In Ancient Greece, the protagonist is distinguished from the term "hero", which was used to refer to a human who became a semi-divine being in the narrative.

Types

Hero/Heroine
In literary terms, a hero (masculine) or heroine (feminine) protagonist is typically admired for their achievements and noble qualities. Heroes are lauded for their strength, courage, virtuousness, and honor, and are considered to be the "good guys" of the narrative.

Examples include DC Comics' Superman (hero) and Katniss Everdeen from The Hunger Games (heroine).

Antihero

An antihero (sometimes spelled as anti-hero) or antiheroine is a main character in a story who lacks conventional heroic qualities and attributes such as idealism, courage, and morality.

Examples include Holden Caulfield from The Catcher in the Rye, Scarlett O'Hara from Gone With the Wind and Jay Gatsby from The Great Gatsby.

Tragic hero

A tragic hero is the protagonist of a tragedy.

Examples include Oedipus from Oedipus Rex and Prince Hamlet from Shakespeare's Hamlet.

Villain protagonist
The protagonist is not always conventionally good. Contrasting the hero protagonist, a villain protagonist is a protagonist who is a villain, driving the story forward regardless of the evil qualities the main character has. These traits can include being cruel, malicious, and wicked.

Examples include Humbert Humbert in Vladimir Nabokov's Lolita and Richard III in William Shakespeare's eponymous play.

Supporting protagonist
When a supporting protagonist appears, the story is told from the perspective of a character who appears to be minor. This character may be more peripheral from the events of the story and are not as involved within the "main action" of the plot. The supporting protagonist may be telling the story while viewing another character as the main influence of the plot.

Examples include Nick from The Great Gatsby and Bilbo Baggins from The Hobbit.

Further examples

Euripides' play Hippolytus may be considered to have two protagonists, though one at a time.

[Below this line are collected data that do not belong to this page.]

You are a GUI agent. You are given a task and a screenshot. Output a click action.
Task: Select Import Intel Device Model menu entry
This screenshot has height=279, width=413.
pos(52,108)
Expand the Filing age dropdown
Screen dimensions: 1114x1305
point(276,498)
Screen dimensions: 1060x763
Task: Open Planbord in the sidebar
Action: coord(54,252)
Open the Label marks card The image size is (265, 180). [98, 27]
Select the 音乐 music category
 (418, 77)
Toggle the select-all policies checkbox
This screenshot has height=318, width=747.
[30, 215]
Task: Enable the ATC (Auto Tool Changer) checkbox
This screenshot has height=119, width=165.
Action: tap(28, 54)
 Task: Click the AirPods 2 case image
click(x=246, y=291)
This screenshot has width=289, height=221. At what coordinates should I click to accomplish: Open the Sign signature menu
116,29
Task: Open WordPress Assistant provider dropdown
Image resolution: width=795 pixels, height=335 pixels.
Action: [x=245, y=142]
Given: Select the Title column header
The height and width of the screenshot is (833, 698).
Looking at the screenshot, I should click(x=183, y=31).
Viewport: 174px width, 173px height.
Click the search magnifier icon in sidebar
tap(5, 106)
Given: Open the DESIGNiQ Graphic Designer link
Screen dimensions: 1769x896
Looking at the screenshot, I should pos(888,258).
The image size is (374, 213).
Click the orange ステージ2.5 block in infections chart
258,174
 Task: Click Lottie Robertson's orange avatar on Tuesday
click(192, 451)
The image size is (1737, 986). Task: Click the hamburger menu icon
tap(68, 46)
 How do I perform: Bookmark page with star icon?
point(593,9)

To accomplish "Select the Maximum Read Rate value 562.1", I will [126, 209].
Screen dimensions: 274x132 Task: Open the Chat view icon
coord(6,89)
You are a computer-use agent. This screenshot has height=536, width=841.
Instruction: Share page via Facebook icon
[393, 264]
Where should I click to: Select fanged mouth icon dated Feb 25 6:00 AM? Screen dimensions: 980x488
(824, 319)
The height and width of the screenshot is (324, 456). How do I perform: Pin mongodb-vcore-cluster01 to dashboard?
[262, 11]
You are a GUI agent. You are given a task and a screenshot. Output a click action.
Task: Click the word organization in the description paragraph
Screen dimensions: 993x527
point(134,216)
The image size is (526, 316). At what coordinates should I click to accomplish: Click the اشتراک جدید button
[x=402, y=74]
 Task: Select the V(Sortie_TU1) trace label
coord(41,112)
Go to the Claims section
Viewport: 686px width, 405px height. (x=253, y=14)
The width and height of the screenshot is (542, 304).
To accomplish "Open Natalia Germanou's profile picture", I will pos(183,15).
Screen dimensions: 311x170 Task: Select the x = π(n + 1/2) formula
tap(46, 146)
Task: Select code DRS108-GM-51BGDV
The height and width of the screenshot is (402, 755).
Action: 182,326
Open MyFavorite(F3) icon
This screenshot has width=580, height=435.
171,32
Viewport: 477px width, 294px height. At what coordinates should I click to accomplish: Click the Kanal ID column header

Phaedra is the protagonist of the first half, who dies partway through the play. Her stepson, the titular Hippolytus, assumes the dominant role in the second half of the play.

In Henrik Ibsen's play The Master Builder, the protagonist is the architect Halvard Solness. The young woman, Hilda Wangel, whose actions lead to the death of Solness, is the antagonist.

In Shakespeare's play Romeo and Juliet, Romeo is the protagonist. He is actively in pursuit of his relationship with Juliet, and the audience is invested in that story. Tybalt, as an antagonist, opposes Romeo and attempts to thwart the relationship.

In Shakespeare's play Hamlet, Prince Hamlet, who seeks revenge for the murder of his father, is the protagonist. The antagonist is the character who most opposes Hamlet, Claudius (though, in many ways, Hamlet is his own antagonist).

Sometimes, a work will have a false protagonist, who may seem to be the protagonist, but then may disappear unexpectedly. The character Marion in Alfred Hitchcock's film Psycho (1960) is an example.

A novel may contain a number of narratives, each with its own protagonist. Alexander Solzhenitsyn's The First Circle, for example, depicts a variety of characters imprisoned and living in a gulag camp. Leo Tolstoy's War and Peace depicts fifteen major characters involved in or affected by a war.

Though many people equate protagonists with the term hero and possessing heroic qualities, it is not necessary, as even villainous characters can be protagonists. For example Michael Corleone from The Godfather (1972–1990) film series (1978–1983).

In some cases, the protagonist is not a human: in Richard Adams' novel Watership Down, a group of anthropomorphised rabbits, led by the protagonist Hazel, escape their warren after seeing a vision of its destruction, starting a perilous journey to find a new home.